New York Governor David Paterson has asked lawmakers in the Senate, where the bill faces its final obstacle to becoming law, to vote on the bill during an extraordinary session that opened Tuesday. Paterson placed the gay marriage bill on the agenda but he cannot force lawmakers to act on it.

On Monday, New York Mayor Michael Bloomberg and City Council Speaker Christine Quinn urged senators to approve the gay marriage bill.

Quinn, who is openly lesbian and engaged to marry her partner if the law is approved, became emotional when asked about the bill during a news conference at City Hall. She urged lawmakers to “stand up and say that everybody's family matters.” Bloomberg, a former Republican turned Independent, wrote to lawmakers, saying the bill “advances the fundamental democratic idea that government should treat all people equally and that all persons stand equal before the law.”

Lawmakers, however, might continue to resist such calls after several gay rights losses on Election Day.
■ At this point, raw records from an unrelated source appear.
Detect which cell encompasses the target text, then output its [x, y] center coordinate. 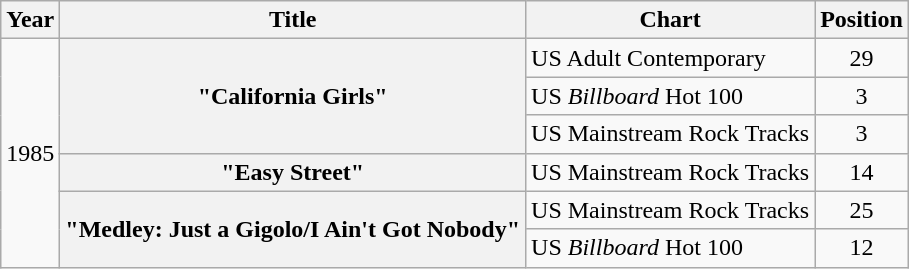
29 [862, 58]
Title [293, 20]
14 [862, 172]
Chart [670, 20]
"Easy Street" [293, 172]
Position [862, 20]
25 [862, 210]
"Medley: Just a Gigolo/I Ain't Got Nobody" [293, 229]
"California Girls" [293, 96]
US Adult Contemporary [670, 58]
1985 [30, 153]
12 [862, 248]
Year [30, 20]
Scan for the cell matching the given text and deliver its (X, Y) coordinate at center. 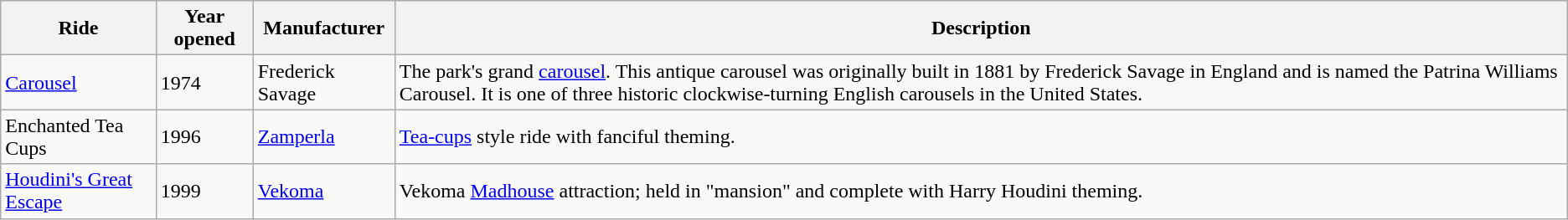
Enchanted Tea Cups (79, 137)
Tea-cups style ride with fanciful theming. (981, 137)
1999 (204, 191)
Year opened (204, 28)
Vekoma Madhouse attraction; held in "mansion" and complete with Harry Houdini theming. (981, 191)
1974 (204, 82)
1996 (204, 137)
Frederick Savage (323, 82)
Houdini's Great Escape (79, 191)
Carousel (79, 82)
Ride (79, 28)
Zamperla (323, 137)
Manufacturer (323, 28)
Vekoma (323, 191)
Description (981, 28)
Extract the (x, y) coordinate from the center of the cell holding the provided text.  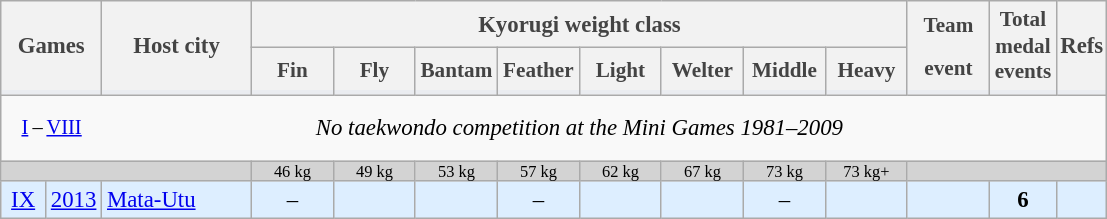
73 kg (784, 171)
Mata-Utu (177, 200)
2013 (74, 200)
Kyorugi weight class (579, 24)
Games (52, 46)
Welter (702, 70)
67 kg (702, 171)
Fly (374, 70)
57 kg (538, 171)
Middle (784, 70)
Heavy (866, 70)
Host city (177, 46)
Bantam (456, 70)
46 kg (292, 171)
event (948, 70)
I – VIII (52, 128)
6 (1022, 200)
Team (948, 24)
Totalmedalevents (1022, 46)
Feather (538, 70)
Fin (292, 70)
Light (620, 70)
No taekwondo competition at the Mini Games 1981–2009 (579, 128)
62 kg (620, 171)
IX (24, 200)
53 kg (456, 171)
Refs (1082, 46)
49 kg (374, 171)
73 kg+ (866, 171)
For the text-containing cell, return its midpoint in (x, y) coordinate format. 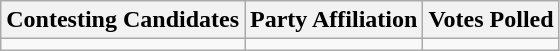
Votes Polled (491, 20)
Contesting Candidates (123, 20)
Party Affiliation (334, 20)
Detect which cell encompasses the target text, then output its (X, Y) center coordinate. 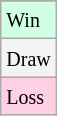
Draw (28, 58)
Loss (28, 96)
Win (28, 20)
Determine the [x, y] coordinate at the center of the cell enclosing the given text.  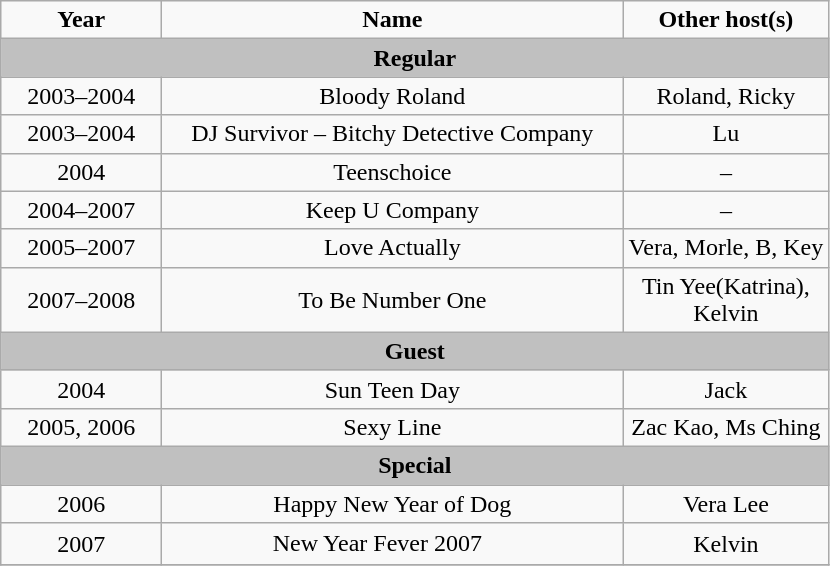
To Be Number One [392, 300]
Kelvin [726, 544]
Year [82, 20]
Vera, Morle, B, Key [726, 248]
Special [415, 465]
2005, 2006 [82, 427]
Keep U Company [392, 210]
Other host(s) [726, 20]
Happy New Year of Dog [392, 503]
Name [392, 20]
2004–2007 [82, 210]
Lu [726, 134]
Roland, Ricky [726, 96]
Vera Lee [726, 503]
2007–2008 [82, 300]
Zac Kao, Ms Ching [726, 427]
New Year Fever 2007 [392, 544]
Teenschoice [392, 172]
Love Actually [392, 248]
DJ Survivor – Bitchy Detective Company [392, 134]
Sun Teen Day [392, 389]
Bloody Roland [392, 96]
Jack [726, 389]
2005–2007 [82, 248]
Regular [415, 58]
Guest [415, 351]
2006 [82, 503]
2007 [82, 544]
Tin Yee(Katrina), Kelvin [726, 300]
Sexy Line [392, 427]
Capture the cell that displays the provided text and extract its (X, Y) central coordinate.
Maine voters easily repealed a gay marriage law approved by lawmakers in the spring. Voters in New Jersey ousted Governor Jon Corzine who had promised to sign a gay marriage bill into law if reelected.

In New York, gay marriage opponents pressured a moderate Republican who voted in favor of gay marriage to drop her bid for New York's 23rd Congressional District. The National Organization for Marriage (NOM), the nation's most vociferous opponent of gay marriage, took credit when support among Republicans for Dede Scozzafava collapsed. NOM President Maggie Gallager crowed about her group's opposition to Scozzafava in blog posts published at the National Review's website. Gallagher said the group sent out 160,000 pieces of mail and made more than 250,000 robocalls to voters in the district informing them on Scozzafava's position on gay marriage.

And NOM has promised similar retribution to any Republican in New York who does not toe the conservative line.

Republican support is clearly needed for the measure to pass, as several Democratic senators have publicly stated their opposition to the bill. No Republican senator publicly supports gay marriage.

Whether the measure passes or fails, gay marriage advocates say they want a vote to put senators on record.